#### Exercise inputs ####

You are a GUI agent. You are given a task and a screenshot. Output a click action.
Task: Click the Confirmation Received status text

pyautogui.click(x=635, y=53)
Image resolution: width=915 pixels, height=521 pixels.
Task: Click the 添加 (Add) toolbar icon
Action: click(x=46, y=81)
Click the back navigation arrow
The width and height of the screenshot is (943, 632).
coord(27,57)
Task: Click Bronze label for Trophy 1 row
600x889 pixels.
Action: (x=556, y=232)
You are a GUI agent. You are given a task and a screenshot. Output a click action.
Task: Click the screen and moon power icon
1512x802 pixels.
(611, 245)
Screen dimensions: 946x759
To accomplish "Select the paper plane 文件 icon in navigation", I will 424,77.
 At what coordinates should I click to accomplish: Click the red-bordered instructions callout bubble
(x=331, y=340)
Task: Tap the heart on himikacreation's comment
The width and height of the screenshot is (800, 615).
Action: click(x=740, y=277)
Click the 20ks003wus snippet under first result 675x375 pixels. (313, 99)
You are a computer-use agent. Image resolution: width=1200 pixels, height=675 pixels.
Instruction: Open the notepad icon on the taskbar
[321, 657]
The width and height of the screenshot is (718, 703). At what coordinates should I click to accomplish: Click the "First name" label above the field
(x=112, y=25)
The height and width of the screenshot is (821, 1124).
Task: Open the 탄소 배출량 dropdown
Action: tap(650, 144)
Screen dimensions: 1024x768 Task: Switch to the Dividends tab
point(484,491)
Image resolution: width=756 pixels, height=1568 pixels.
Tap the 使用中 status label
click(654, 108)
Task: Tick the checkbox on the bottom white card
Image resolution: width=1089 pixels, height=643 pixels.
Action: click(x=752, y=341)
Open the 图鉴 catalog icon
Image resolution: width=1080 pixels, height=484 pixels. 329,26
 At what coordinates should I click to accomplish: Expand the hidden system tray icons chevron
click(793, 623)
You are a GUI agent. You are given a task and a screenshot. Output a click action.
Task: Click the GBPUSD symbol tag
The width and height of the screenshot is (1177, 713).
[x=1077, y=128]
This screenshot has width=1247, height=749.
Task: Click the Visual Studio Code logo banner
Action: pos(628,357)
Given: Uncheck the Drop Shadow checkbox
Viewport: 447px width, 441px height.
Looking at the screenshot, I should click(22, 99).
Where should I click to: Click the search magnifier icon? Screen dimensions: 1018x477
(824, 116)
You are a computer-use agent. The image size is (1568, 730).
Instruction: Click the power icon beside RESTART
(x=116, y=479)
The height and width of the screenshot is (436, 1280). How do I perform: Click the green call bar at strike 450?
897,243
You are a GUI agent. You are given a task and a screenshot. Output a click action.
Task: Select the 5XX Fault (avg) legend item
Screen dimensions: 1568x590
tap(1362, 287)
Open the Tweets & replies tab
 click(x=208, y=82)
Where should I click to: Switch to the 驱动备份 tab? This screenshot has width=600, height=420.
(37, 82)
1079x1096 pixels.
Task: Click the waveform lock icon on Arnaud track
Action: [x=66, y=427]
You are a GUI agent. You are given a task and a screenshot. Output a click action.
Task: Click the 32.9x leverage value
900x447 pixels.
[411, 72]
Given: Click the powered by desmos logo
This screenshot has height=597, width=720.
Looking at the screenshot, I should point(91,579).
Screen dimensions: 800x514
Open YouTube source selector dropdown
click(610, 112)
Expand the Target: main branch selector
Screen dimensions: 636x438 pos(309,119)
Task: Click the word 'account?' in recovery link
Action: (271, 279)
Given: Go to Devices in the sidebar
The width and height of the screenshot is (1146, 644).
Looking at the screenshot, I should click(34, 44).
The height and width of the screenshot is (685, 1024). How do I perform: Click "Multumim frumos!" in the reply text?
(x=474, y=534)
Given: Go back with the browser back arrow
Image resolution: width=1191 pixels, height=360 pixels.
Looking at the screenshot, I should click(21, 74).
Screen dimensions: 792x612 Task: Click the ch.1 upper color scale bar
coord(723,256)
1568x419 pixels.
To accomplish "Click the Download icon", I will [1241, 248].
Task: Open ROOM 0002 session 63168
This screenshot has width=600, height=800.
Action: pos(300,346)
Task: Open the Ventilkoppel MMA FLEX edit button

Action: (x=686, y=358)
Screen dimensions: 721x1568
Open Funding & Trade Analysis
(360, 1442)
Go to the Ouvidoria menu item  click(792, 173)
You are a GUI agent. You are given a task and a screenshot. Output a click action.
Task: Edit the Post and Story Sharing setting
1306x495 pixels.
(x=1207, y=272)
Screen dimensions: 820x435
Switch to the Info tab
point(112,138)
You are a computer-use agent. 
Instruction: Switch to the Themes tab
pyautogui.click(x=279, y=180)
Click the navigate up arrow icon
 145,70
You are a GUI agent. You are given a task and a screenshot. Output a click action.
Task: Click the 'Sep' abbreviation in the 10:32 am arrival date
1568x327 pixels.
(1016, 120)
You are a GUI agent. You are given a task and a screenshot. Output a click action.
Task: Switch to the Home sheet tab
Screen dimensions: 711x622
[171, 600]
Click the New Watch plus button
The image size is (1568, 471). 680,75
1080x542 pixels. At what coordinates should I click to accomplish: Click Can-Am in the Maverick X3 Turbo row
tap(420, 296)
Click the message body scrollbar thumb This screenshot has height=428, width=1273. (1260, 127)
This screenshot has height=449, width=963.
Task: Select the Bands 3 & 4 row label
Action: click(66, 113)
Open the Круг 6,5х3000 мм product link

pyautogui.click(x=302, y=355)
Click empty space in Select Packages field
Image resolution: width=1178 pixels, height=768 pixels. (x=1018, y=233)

####

### Work instructions
Each entry shown above must be retyped word for word.

### Exercise output
You are a GUI agent. You are given a task and a screenshot. Output a click action.
Task: Click the Confirmation Received status text

pyautogui.click(x=635, y=53)
Image resolution: width=915 pixels, height=521 pixels.
Task: Click the 添加 (Add) toolbar icon
Action: click(x=46, y=81)
Click the back navigation arrow
The width and height of the screenshot is (943, 632).
coord(27,57)
Task: Click Bronze label for Trophy 1 row
600x889 pixels.
Action: (x=556, y=232)
You are a GUI agent. You are given a task and a screenshot. Output a click action.
Task: Click the screen and moon power icon
1512x802 pixels.
(611, 245)
Screen dimensions: 946x759
To accomplish "Select the paper plane 文件 icon in navigation", I will 424,77.
 At what coordinates should I click to accomplish: Click the red-bordered instructions callout bubble
(x=331, y=340)
Task: Tap the heart on himikacreation's comment
The width and height of the screenshot is (800, 615).
Action: click(x=740, y=277)
Click the 20ks003wus snippet under first result 675x375 pixels. (313, 99)
You are a computer-use agent. Image resolution: width=1200 pixels, height=675 pixels.
Instruction: Open the notepad icon on the taskbar
[321, 657]
The width and height of the screenshot is (718, 703). At what coordinates should I click to accomplish: Click the "First name" label above the field
(x=112, y=25)
The height and width of the screenshot is (821, 1124).
Task: Open the 탄소 배출량 dropdown
Action: tap(650, 144)
Screen dimensions: 1024x768 Task: Switch to the Dividends tab
point(484,491)
Image resolution: width=756 pixels, height=1568 pixels.
Tap the 使用中 status label
click(654, 108)
Task: Tick the checkbox on the bottom white card
Image resolution: width=1089 pixels, height=643 pixels.
Action: click(x=752, y=341)
Open the 图鉴 catalog icon
Image resolution: width=1080 pixels, height=484 pixels. 329,26
 At what coordinates should I click to accomplish: Expand the hidden system tray icons chevron
click(793, 623)
You are a GUI agent. You are given a task and a screenshot. Output a click action.
Task: Click the GBPUSD symbol tag
The width and height of the screenshot is (1177, 713).
[x=1077, y=128]
This screenshot has width=1247, height=749.
Task: Click the Visual Studio Code logo banner
Action: pos(628,357)
Given: Uncheck the Drop Shadow checkbox
Viewport: 447px width, 441px height.
Looking at the screenshot, I should click(22, 99).
Where should I click to: Click the search magnifier icon? Screen dimensions: 1018x477
(824, 116)
You are a computer-use agent. The image size is (1568, 730).
Instruction: Click the power icon beside RESTART
(x=116, y=479)
The height and width of the screenshot is (436, 1280). How do I perform: Click the green call bar at strike 450?
897,243
You are a GUI agent. You are given a task and a screenshot. Output a click action.
Task: Select the 5XX Fault (avg) legend item
Screen dimensions: 1568x590
tap(1362, 287)
Open the Tweets & replies tab
 click(x=208, y=82)
Where should I click to: Switch to the 驱动备份 tab? This screenshot has width=600, height=420.
(37, 82)
1079x1096 pixels.
Task: Click the waveform lock icon on Arnaud track
Action: [x=66, y=427]
You are a GUI agent. You are given a task and a screenshot. Output a click action.
Task: Click the 32.9x leverage value
900x447 pixels.
[411, 72]
Given: Click the powered by desmos logo
This screenshot has height=597, width=720.
Looking at the screenshot, I should point(91,579).
Screen dimensions: 800x514
Open YouTube source selector dropdown
click(610, 112)
Expand the Target: main branch selector
Screen dimensions: 636x438 pos(309,119)
Task: Click the word 'account?' in recovery link
Action: (271, 279)
Given: Go to Devices in the sidebar
The width and height of the screenshot is (1146, 644).
Looking at the screenshot, I should click(34, 44).
The height and width of the screenshot is (685, 1024). How do I perform: Click "Multumim frumos!" in the reply text?
(x=474, y=534)
Given: Go back with the browser back arrow
Image resolution: width=1191 pixels, height=360 pixels.
Looking at the screenshot, I should click(21, 74).
Screen dimensions: 792x612 Task: Click the ch.1 upper color scale bar
coord(723,256)
1568x419 pixels.
To accomplish "Click the Download icon", I will [1241, 248].
Task: Open ROOM 0002 session 63168
This screenshot has width=600, height=800.
Action: pos(300,346)
Task: Open the Ventilkoppel MMA FLEX edit button

Action: (x=686, y=358)
Screen dimensions: 721x1568
Open Funding & Trade Analysis
(360, 1442)
Go to the Ouvidoria menu item  click(792, 173)
You are a GUI agent. You are given a task and a screenshot. Output a click action.
Task: Edit the Post and Story Sharing setting
1306x495 pixels.
(x=1207, y=272)
Screen dimensions: 820x435
Switch to the Info tab
point(112,138)
You are a computer-use agent. 
Instruction: Switch to the Themes tab
pyautogui.click(x=279, y=180)
Click the navigate up arrow icon
 145,70
You are a GUI agent. You are given a task and a screenshot. Output a click action.
Task: Click the 'Sep' abbreviation in the 10:32 am arrival date
1568x327 pixels.
(1016, 120)
You are a GUI agent. You are given a task and a screenshot. Output a click action.
Task: Switch to the Home sheet tab
Screen dimensions: 711x622
[171, 600]
Click the New Watch plus button
The image size is (1568, 471). 680,75
1080x542 pixels. At what coordinates should I click to accomplish: Click Can-Am in the Maverick X3 Turbo row
tap(420, 296)
Click the message body scrollbar thumb This screenshot has height=428, width=1273. (1260, 127)
This screenshot has height=449, width=963.
Task: Select the Bands 3 & 4 row label
Action: click(66, 113)
Open the Круг 6,5х3000 мм product link

pyautogui.click(x=302, y=355)
Click empty space in Select Packages field
Image resolution: width=1178 pixels, height=768 pixels. (x=1018, y=233)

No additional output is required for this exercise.